One report suggestion was to include an appendix that
lists for each Congressional district the number of uninsured, the
number of primary care training programs, and the number of people
served in these training programs. Anecdotes backed with data,
especially regarding the pediatric and geriatric populations may be
helpful. There was some discussion of the kind of data available
from HRSA. Dr. Biviano mentioned that health workforce data were
available, including numbers, types, and distribution of practitioners,
and numbers from the National Health Service Corps. The Committee
considered the idea of getting data from the private sector as well.
The Seventh Report Writing Group includes Surendra
K. Varma, MD, William Alton Curry, MD, Alan K. David, MD, and Diego
Chaves-Gnecco, MD, MPH. The Co-chairs are Barbara J. Turner,
MD, MSEd. Joseph F. Cawley, PA-C, MPH, and Kevin J. Donly, DDS, MS.
There was no public comment.
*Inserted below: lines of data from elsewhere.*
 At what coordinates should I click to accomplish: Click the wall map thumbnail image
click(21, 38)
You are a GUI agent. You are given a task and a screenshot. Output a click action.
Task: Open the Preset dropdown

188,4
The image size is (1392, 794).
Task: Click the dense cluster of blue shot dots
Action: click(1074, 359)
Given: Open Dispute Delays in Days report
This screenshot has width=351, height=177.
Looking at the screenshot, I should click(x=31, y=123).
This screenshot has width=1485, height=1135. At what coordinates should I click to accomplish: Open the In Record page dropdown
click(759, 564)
After the public
portion of the meeting adjourned, ethics training was given to new
members of the Advisory Committee in closed session.
Friday, May 18, 2007
The Advisory Committee discussed qualifications for
a contract writer for the seventh report. Skill in writing policy
documents was primary and knowledge about the medical/dental home concept
secondary.
The Advisory Committee felt it would be helpful to
have speakers for the September meeting who could address policy, economic,
and practical issues related to the medical/dental home concept. Suggestions
were made about inviting experts from pediatrics, dentistry, and family
medicine, specifically from the Graham Center. Perhaps someone
experienced in implementing the concept could be added.
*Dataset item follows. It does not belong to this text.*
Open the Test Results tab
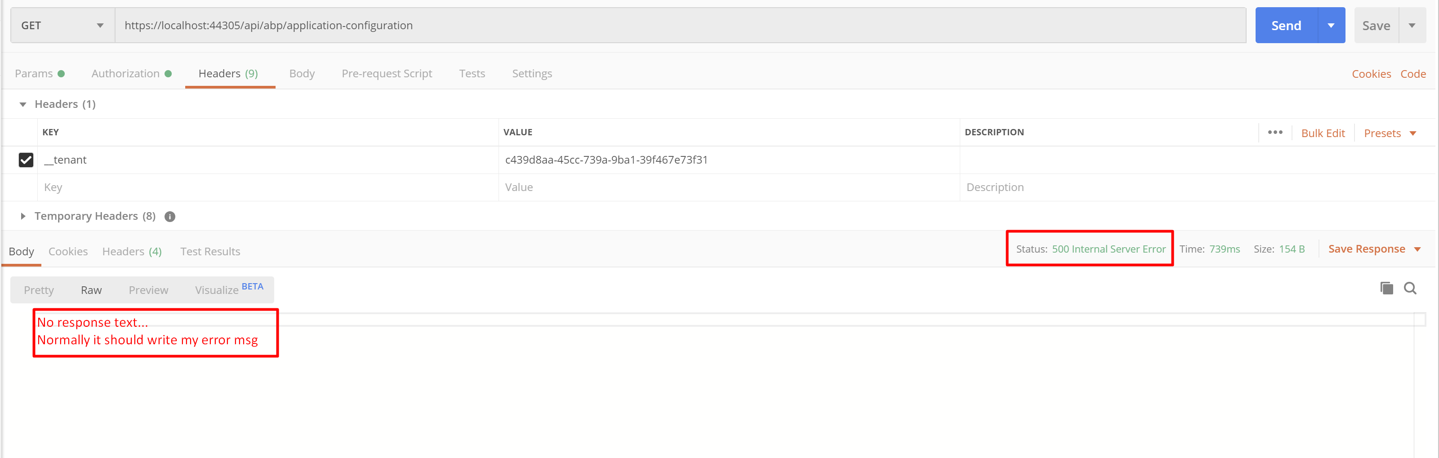 coord(210,251)
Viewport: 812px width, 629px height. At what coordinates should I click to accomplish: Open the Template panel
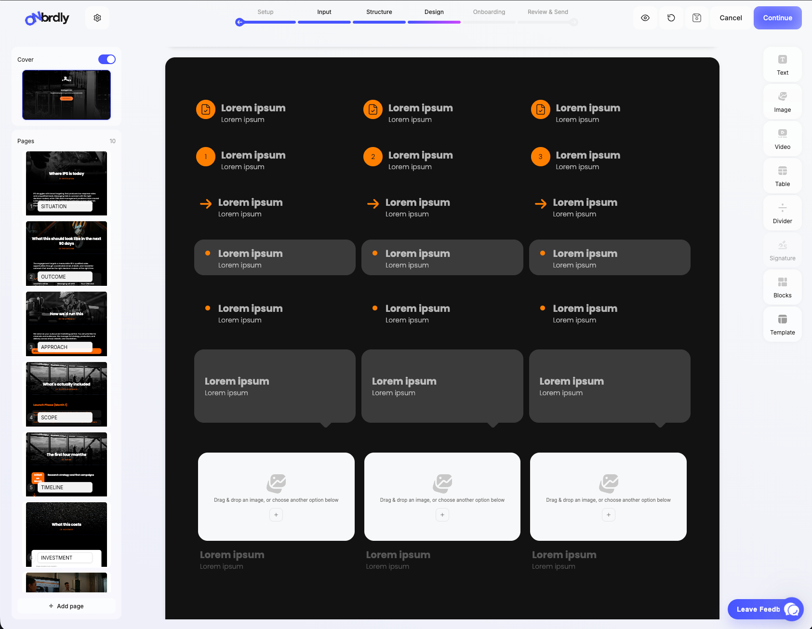[782, 324]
A plan was made to invite constituent organizations
to give public comment at the September meeting. They would be
asked to share their experiences with the medical home or dental home
concept and provide clinical vignettes. The comment period would be
limited to 5 minutes, and a two-page briefing paper provided to the
membership in advance of the meeting.
The Advisory Committee broke into small groups to work
on the seventh report; one group worked on an outline and the other
worked on recommendations.
Barbara J. Turner, MD, MSEd reported for the outline
group. The group felt that evidence should be gathered for the
medical/dental home concept from both national and international models,
emphasizing economic and other outcome measures. The special
topics of prevention, the complex patient, and reduction of health
care disparities were included, as were training curricula and learner
competencies. The Advisory Committee emphasized that multidisciplinary
medical/dental home is a model for the delivery of primary care and
that funding was needed for innovative training.
Raymond J. Tseng, DDS, PhD reported for the recommendations
group. The group recommended giving priority to grant proposals
that develop the concept of a medical/dental home within a redefined
primary care delivery model. Additional recommendations were
made about curricula, faculty development, collaboration with Federally-funded
programs, outcome measures, best practices, and funding sources.
During the public comment period, Stephen C. Shannon,
DO, President of the American Association of Colleges of Osteopathic
Medicine (AACOM), suggested there be coordination and communication
among the Advisory Committee, the Council on Graduate Medical Education,
and the Advisory Committee on Interdisciplinary Community Based Linkages
for a greater impact of the primary health care workforce message.
The Advisory Committee meeting adjourned at 11:30 a.m.